▶ [Quoted passage]
Buse found that liraglutide was slightly better at lowering blood sugar and helping patients lose weight. But patients who took that drug were nearly twice as likely to experience side effects such as nausea, diarrhea, and vomiting.

So which is better? Buse says it depends on the patient.

“For some patients, the additional weight-loss advantage of liraglutide might tip the scales,” Buse says. Also, liraglutide is easier to use. It comes in a pen needle; patients simply flip off a cap, dial in the proper amount of the drug, and inject it into their leg or abdomen. “The needle is so fine that the shot is essentially painless,” Buse says. On the down side, you have to take liraglutide daily. Exenatide seems to work best when taken weekly.

“Frankly, taking something once a week can be a huge advantage,” Buse says. “For example, I have a cholesterol problem, and I have a really hard time remembering to take medication every day. I travel; sometimes I leave my pills at home.”

If you forgot to take liraglutide one day, Buse says, your blood sugar would likely spike within 24 hours and you might begin to feel symptoms—lethargy, frequent urination, blurred vision. If you travelled away from home without your pens, then you’d need to find yourself some liraglutide, toot sweet.

If you forgot to take a weekly injection of exenatide, there wouldn’t be any deleterious effects for days. That said, administering exenatide is a bit more involved. “It’s like a little chemistry kit,” Buse says. “You have to mix a powder with liquid. The needle is a bigger gauge—it’s wider—so the injection is less comfortable.” Some patients might consider all that a hassle, though Buse says the entire process takes only a minute or two.

Both drugs work very well, Buse says, and deciding which to take should be the result of a well-informed consultation between doctors and patients. Unfortunately, he says, such consultations don’t always occur because some doctors don’t delve terribly deep into the medical literature.

 “There are all kinds of very unscientific reasons why a doctor would prescribe one drug over another,” he says. A major reason is marketing—television spots, glossy magazine advertisements, drug company reps visiting doctors’ offices.

Buse says marketing campaigns must work to some extent or else drug companies wouldn’t spend millions of dollars on them. Sometimes, Buse says, a company will market a product that scientific studies have shown to be inferior—vildagliptin, for example. It’s a member of a class of diabetes drugs called DPP-4 inhibitors. Three other drugs in this class are available in the United States. Vildagliptin isn’t one of them. It has not been FDA approved, though it’s been approved for use in Europe.

▶ [Collected data]
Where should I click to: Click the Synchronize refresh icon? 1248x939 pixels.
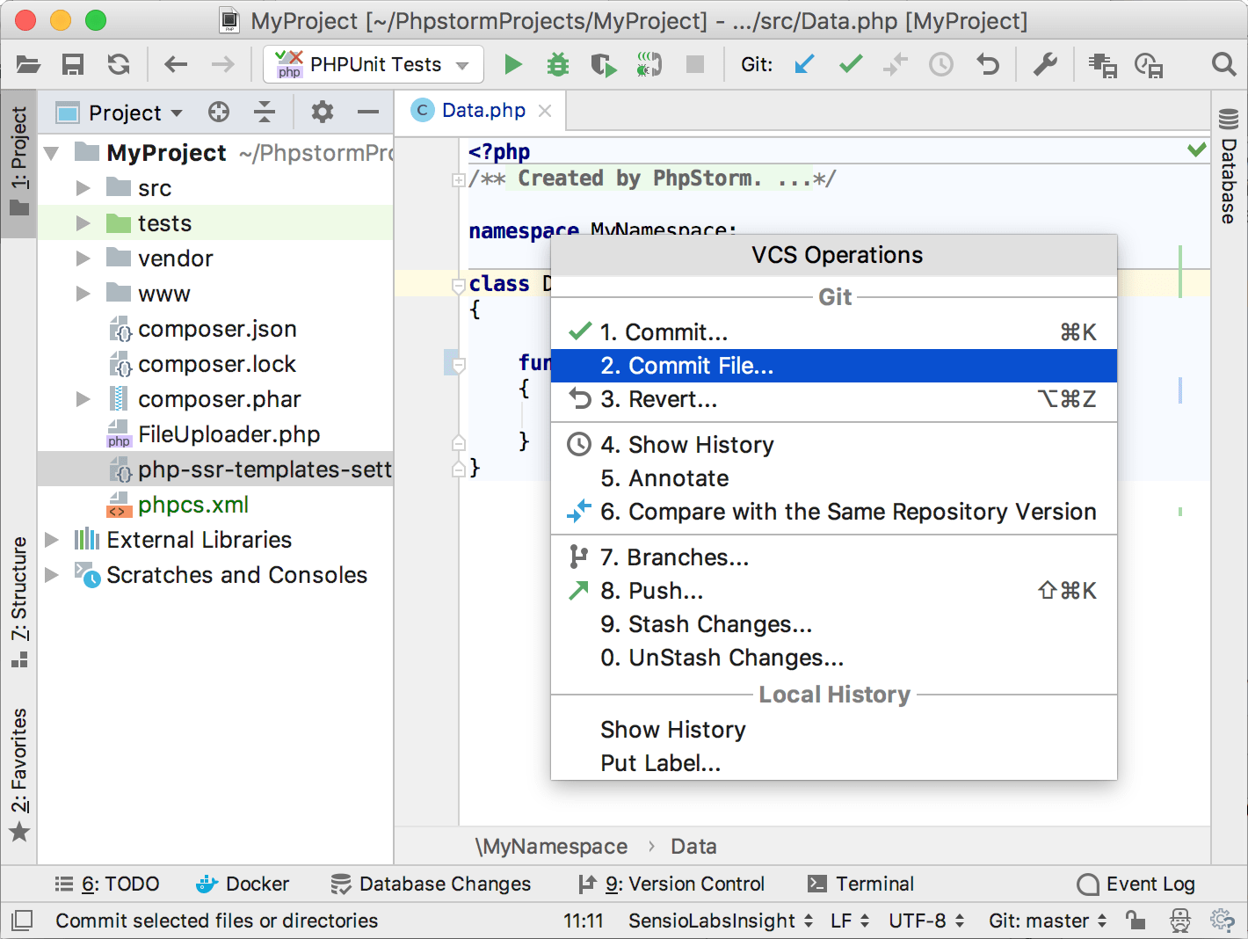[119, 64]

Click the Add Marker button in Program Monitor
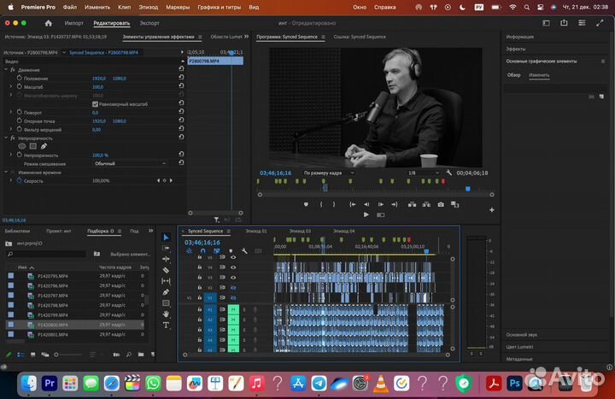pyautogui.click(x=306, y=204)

▶ [Task 1] In the passage on liraglutide and exenatide, where do patients inject liraglutide?
▶ [Task 2] Translate this sentence from the passage on liraglutide and exenatide into Spanish: "Both drugs work very well, Buse says, and deciding which to take should be the result of a well-informed consultation between doctors and patients."
▶ [Task 3] Condense the paragraph of the passage on liraglutide and exenatide that begins "If you forgot to take a weekly injection of exenatide" while keeping its main facts.

▶ [Task response 1] Into their leg or abdomen.

▶ [Task response 2] Ambos fármacos funcionan muy bien, dice Buse, y la decisión de cuál tomar debería ser el resultado de una consulta bien informada entre médicos y pacientes.

▶ [Task response 3] Missing a weekly exenatide injection would cause no harmful effects for days. Administering it is more involved, however. Buse compares it to "a little chemistry kit," since a powder must be mixed with liquid, and the wider needle makes the injection less comfortable. Some patients might find this a hassle, though Buse says the whole process takes only a minute or two.